Sistema gera
economia com frota,
explica empresa
O diretor de negócios institucionais da Rodoticket, Rômulo Federici, disse à Folha, por telefone, que a responsabilidade da empresa na gestão dos veículos é disponibilizar um sistema eletrônico de controle da frota e também um cadastro com nome e preço das empresas.
O fato de um funcionário da prefeitura privilegiar determinada oficina, ele disse, é um problema exclusivo da prefeitura, que foge do controle da Rodoticket.
Federici acrescentou que a utilização de leitores de cartão eletrônico, por parte das oficinas e postos de combustíveis, é necessária para que o sistema de controle possa ser viabilizado. Daí a cobrança do que ele chama de ‘‘taxa de adesão’’, de R$ 1,5 mil (no caso dos postos é R$ 500), referente ao equipamento, ligação, treinamento e royalties do software.
‘‘O comerciante tem que fazer um cálculo do investimento para saber se é compensador ou não.

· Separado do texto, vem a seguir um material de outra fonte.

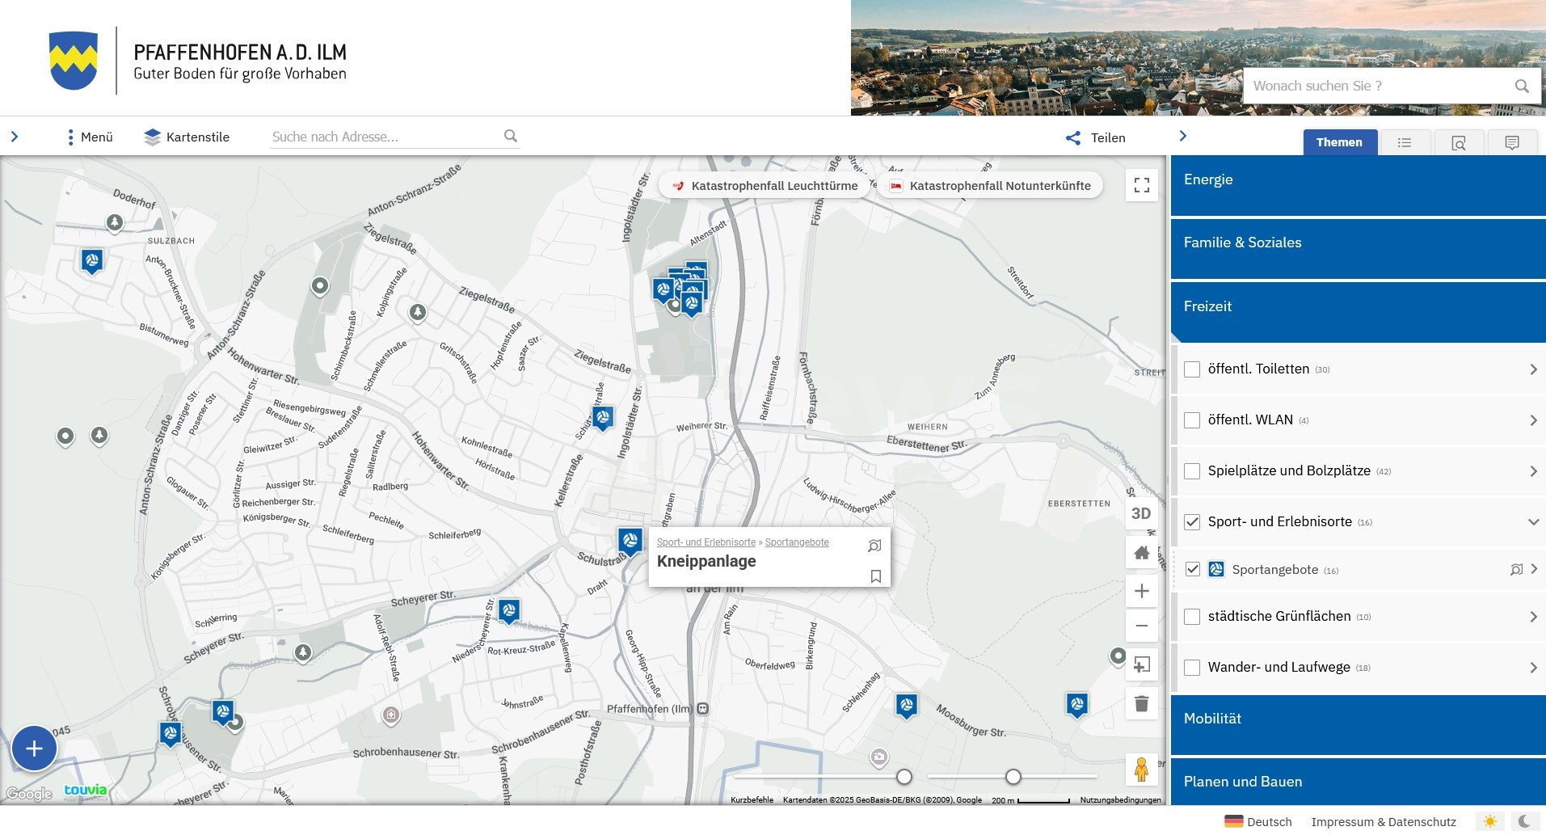Bookmark the Kneippanlage popup entry

[x=875, y=576]
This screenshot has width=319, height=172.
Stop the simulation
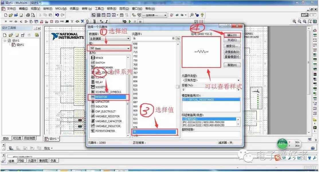point(140,21)
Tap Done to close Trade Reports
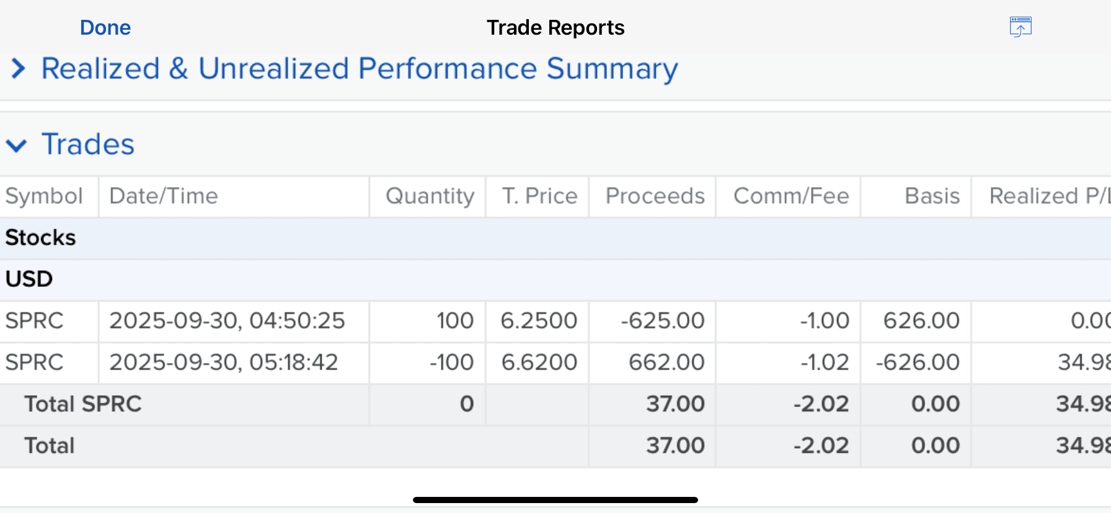 click(105, 28)
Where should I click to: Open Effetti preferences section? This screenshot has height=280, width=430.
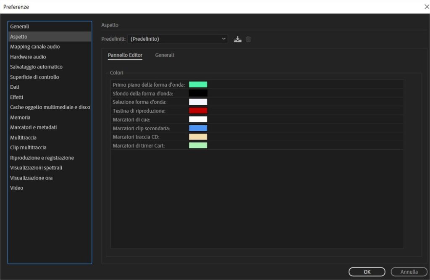click(x=17, y=97)
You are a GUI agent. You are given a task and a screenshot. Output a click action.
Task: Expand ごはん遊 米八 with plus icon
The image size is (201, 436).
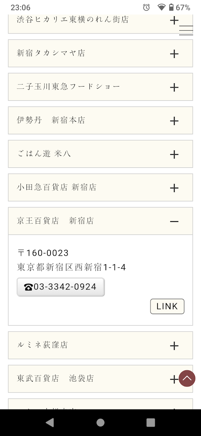pyautogui.click(x=174, y=154)
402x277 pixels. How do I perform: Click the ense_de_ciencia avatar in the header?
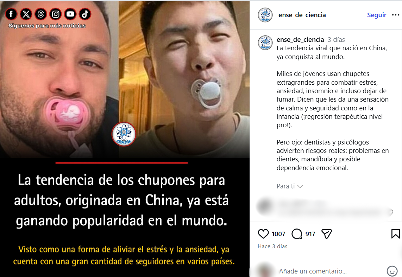[265, 15]
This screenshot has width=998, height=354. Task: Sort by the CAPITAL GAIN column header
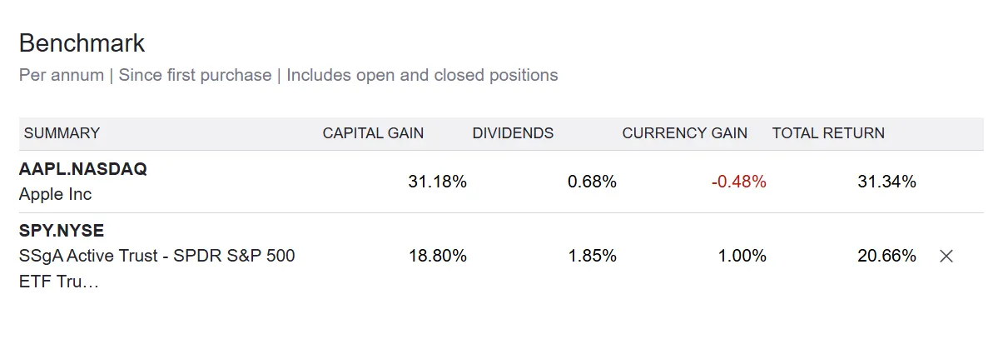(373, 133)
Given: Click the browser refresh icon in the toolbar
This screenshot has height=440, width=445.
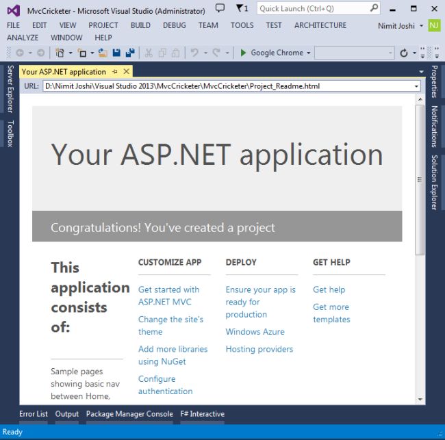Looking at the screenshot, I should 404,53.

Normalmente a relação custo-benefício é satisfatória’’, afirma. A mesma explicação ele dá para o caso da cobrança de 5% em cada serviço prestado pelas cadastradas (3% no caso dos postos). Federici acredita que, em função do aumento do volume de serviços, a comissão acaba compensando.
O diretor da Rodoticket avaliou também que esta comissão não é repassada para o custo final do serviço porque o sistema estimula a competição de preços entre as cadastradas.
Ainda segundo Rômulo Federici, os frotistas que adotaram o sistema Rodoticket têm uma economia média de 20% em relação ao que pagavam antes. ‘‘E isso fica mais visível em frotas estatais, onde o controle, normalmente, era muito ruim’’, afirma.
Federici defendeu que com o controle individual de cada veículo é possível observar itens como o gasto médio mensal com combustível, evitando assim qualquer tipo de gasto incomum. A Rodoticket, completa o diretor, atende em todo o Brasil e possui clientes variados, como grandes empresas, prefeituras, Polícia Federal e governos estaduais do Rio Grande do Sul, Mato Grosso do Sul, Bahia, entre outros. (L.H.)